To grossly misappropriate Gramsci, while the old world is dying, and the new world struggles to be born; now is the time of monsters – so who better to main event than the Eater of Worlds himself? As I said two years ago (and yes, I am aware of the irony of preaching against the toxicity of nostalgia while writing self-referentially – but since you arm-chair critics loved Trainspotting 2 so much, you can just deal with it) Wyatt is a “figure who not only embodies the insanity of his own surroundings — but perceives that insanity — the horror within a world of contradictions. “
It’s been a tricky two years for him since then – including a nightmarish 2 minute “match” against The Rock last year – but there’s something in the air right now that just made his rise to the most prestigious belt in the company inevitable. At Mania, he defends the WWE Championship against Randy Orton – another icon of an era in wrestling that won’t let go of the sport. And that really is the perfect main event for 2017 – a summary of the pivotal moment that we find ourselves in in the world. The establishment have finally given up even putting on a human face before heading up bring-your-insufferable-offspring-to-work-in-the-White-House-day. As the US stares into the oblivion of a 4 year Trump-family Presidency, while the UK gazes into the void that is a Tory-led Brexit, we are presented with two apocalypses. Either the world will end figuratively by ending their ways of live, or the world will end literally and by their hand. By embodying a caricature of their horrific ideology, Wyatt is a satircal monster to battle that end — to shake us from our slumber, and make us aware of the horror around us, and inside us and our heroes.

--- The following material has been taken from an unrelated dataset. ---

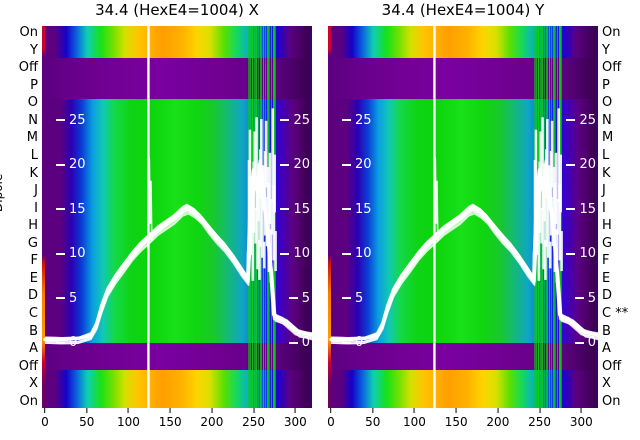 The height and width of the screenshot is (440, 640). What do you see at coordinates (28, 401) in the screenshot?
I see `category-tick-21: On` at bounding box center [28, 401].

So to conclude for one more year; a prediction. If Bray Wyatt wins at WrestleMania, it will signify a sea-change in popular consciousness – and while ageing has-been wrestlers may return, and bull-necked, swivel-eyed alt-Nazis might cling to the halls of power this time next year, they won’t be anything like as secure as they are now; tangible positive change could be in the air. As determined as WWE’s ownership might be to have their favoured conservative narratives come out on top, capitalists with the longevity of Vince McMahon have to acknowledge when change is in the air – and are smart enough to cash in on it, no matter how friendly they might be with the incumbent POTUS. If Bray Wyatt wins, it might be a sign that we can be the authors of an Apocalypse worth surviving – rather than hapless specs of ash to be blustered about by somebody else’s nuclear winds.